- **Your objective**
Present every line of the data below as a numbered list, omitting any blank lines.

- **Data items**
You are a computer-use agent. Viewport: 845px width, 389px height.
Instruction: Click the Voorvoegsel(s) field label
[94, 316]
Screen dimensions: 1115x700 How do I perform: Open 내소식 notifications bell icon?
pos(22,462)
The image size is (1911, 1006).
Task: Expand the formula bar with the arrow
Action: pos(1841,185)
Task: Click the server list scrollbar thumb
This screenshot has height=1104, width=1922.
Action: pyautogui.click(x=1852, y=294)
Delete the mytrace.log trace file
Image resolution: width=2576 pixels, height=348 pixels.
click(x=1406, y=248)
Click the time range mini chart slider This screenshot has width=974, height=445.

- **Solution to this problem**
1. You are a computer-use agent. Viewport: 845px width, 389px height.
2. Instruction: Click the Voorvoegsel(s) field label
3. [94, 316]
4. Screen dimensions: 1115x700 How do I perform: Open 내소식 notifications bell icon?
5. pos(22,462)
6. The image size is (1911, 1006).
7. Task: Expand the formula bar with the arrow
8. Action: pos(1841,185)
9. Task: Click the server list scrollbar thumb
10. This screenshot has height=1104, width=1922.
11. Action: pyautogui.click(x=1852, y=294)
12. Delete the mytrace.log trace file
13. Image resolution: width=2576 pixels, height=348 pixels.
14. click(x=1406, y=248)
15. Click the time range mini chart slider This screenshot has width=974, height=445.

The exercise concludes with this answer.